Taking up to 250 million litres to fill and right on the edge of the Pacific Ocean, the pool on the San Alfonso del Mar residential and holiday complex in Algarrobo, Valparaíso, Chile, is just over a kilometre long – 1,012 metres, to be precise – and so close to the beach that swimmers propping themselves on the edge of the pool for a breather can chat to sunseekers on the sands.
It would seem there should never be any reason to book a slot to use the pool, or worry about its being full, but given its prime location and its holding the title of 'world's biggest', it is, clearly, exceptionally popular.
A start-up company in the Valencia region, on Spain's east coast, called MyTurn.es, has struck a deal with the developers to use software created by the Mediterranean firm.
MyTurn.es specialises in space management – communal areas in hotels, holiday resorts, urbanisations, public areas and business convention venues – and its programme enables the user to handle bookings.
It also provides full contact-tracing details, so that if anyone has used a venue or been present on a residential or holiday complex and is infected with Covid-19, all others who have been there at the same time will be notified.
The downside is that anyone who wants to use the 'world's largest pool' has to download an App onto their mobile phone designed by MyTurn.es; this may put people off since, with use of almost any facility these days requiring yet another App, mobile users are collectively running out of disk-space.
It also means anyone with a much older phone, or a basic non-SmartPhone device only used for calls and texts messages, will not be able to use the pool.
But for those who have a modern mobile, it allows them to keep safe by tracking anyone who has been near a Covid-positive case.
The software includes 'various functions for managing bookings quickly and simply' on the part of the user, 'instantly updating data' in order to 'maximise use of spaces' – and as well as preventing overcrowding, also avoids people missing out when there are, in fact, slots available that nobody had otherwise noticed.
It runs using an API connection and automatic cameras, with QR codes to confirm a person's presence.

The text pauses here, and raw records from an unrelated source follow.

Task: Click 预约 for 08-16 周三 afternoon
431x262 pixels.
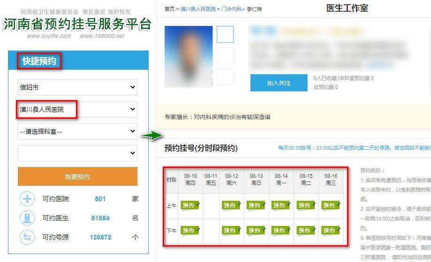Action: (x=331, y=230)
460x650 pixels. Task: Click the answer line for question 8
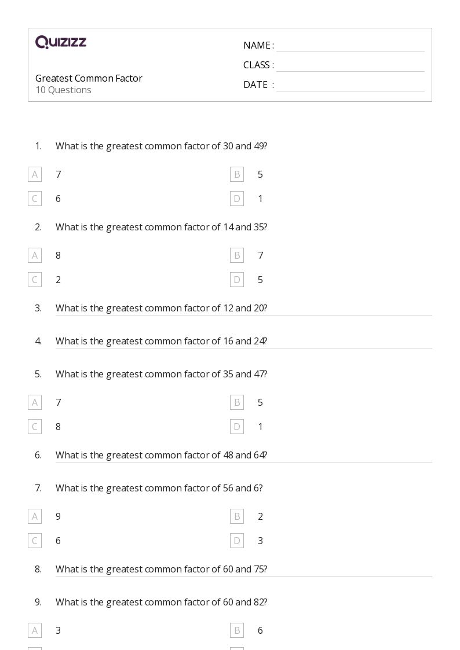coord(244,576)
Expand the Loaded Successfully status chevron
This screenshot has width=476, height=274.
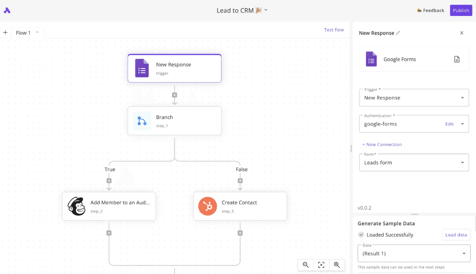[x=361, y=234]
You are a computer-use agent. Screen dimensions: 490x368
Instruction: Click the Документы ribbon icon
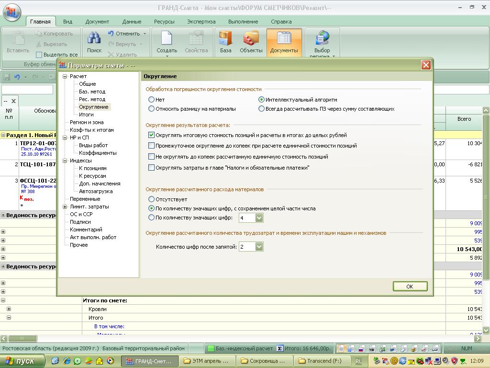point(284,39)
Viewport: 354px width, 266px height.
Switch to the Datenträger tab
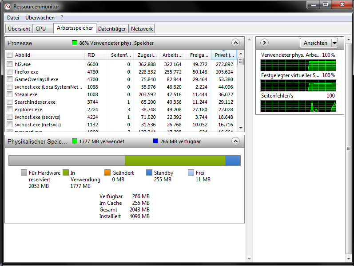pos(112,28)
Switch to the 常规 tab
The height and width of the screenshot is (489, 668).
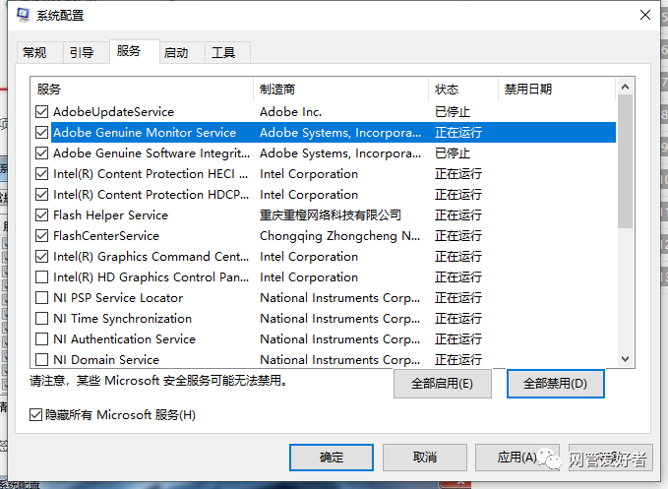tap(35, 53)
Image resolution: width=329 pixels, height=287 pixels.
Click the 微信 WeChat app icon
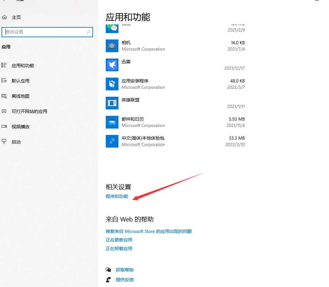pos(112,29)
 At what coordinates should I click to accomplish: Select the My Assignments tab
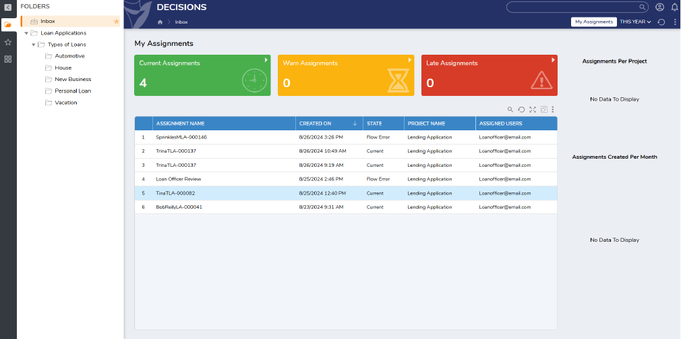coord(593,22)
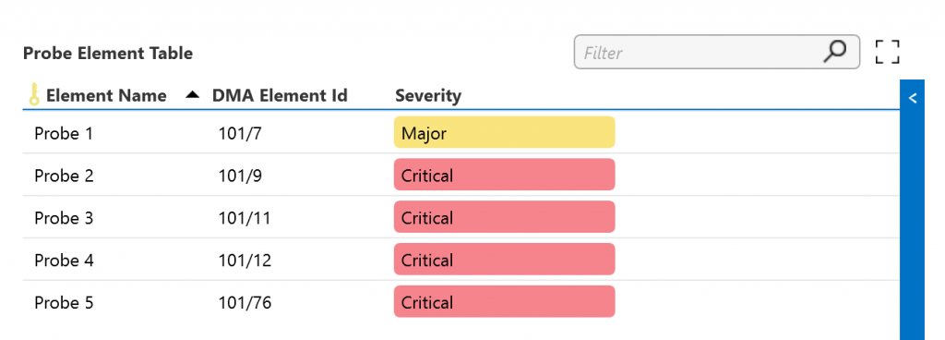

MyTurn.es first saw the light of day in May 2020, just when the northern hemisphere summer was on the horizon and public attention was turning to whether or not beaches, pools and similar facilities and venues could be used, and how to keep people safe when doing so.
It started off as a 'fair' way of regulating 'turns' in communal pools on residential complexes, avoiding the inevitable conflict which could arise if a physical person was responsible for keeping a register throughout the day.
“What started as a simple application to be able to take a dip in the pool at your home apartment block has become a solution which, along with Take a Spot, has allowed normality to return to holiday parks, hotels, local facilities, shops, businesses, university halls of residence and so on in Spain, México and Chile, with the likelihood of soon breaking into Argentina and Colombia,” says MyTurn's owner.
Spain's and Europe's debate over safety of pools and beaches in summer 2020 in terms of social distancing has been carefully watched by southern hemisphere countries with a view to taking their lead from their northern counterparts, since they were immersed in winter at the time.
Now, whilst northern and central Spain waits for the snow to melt and roads to reopen, and southern and Mediterranean Spain shiver in night temperatures falling to low single figures, South America and Oceania are sweltering in summer heat and making a beeline for pools and beaches.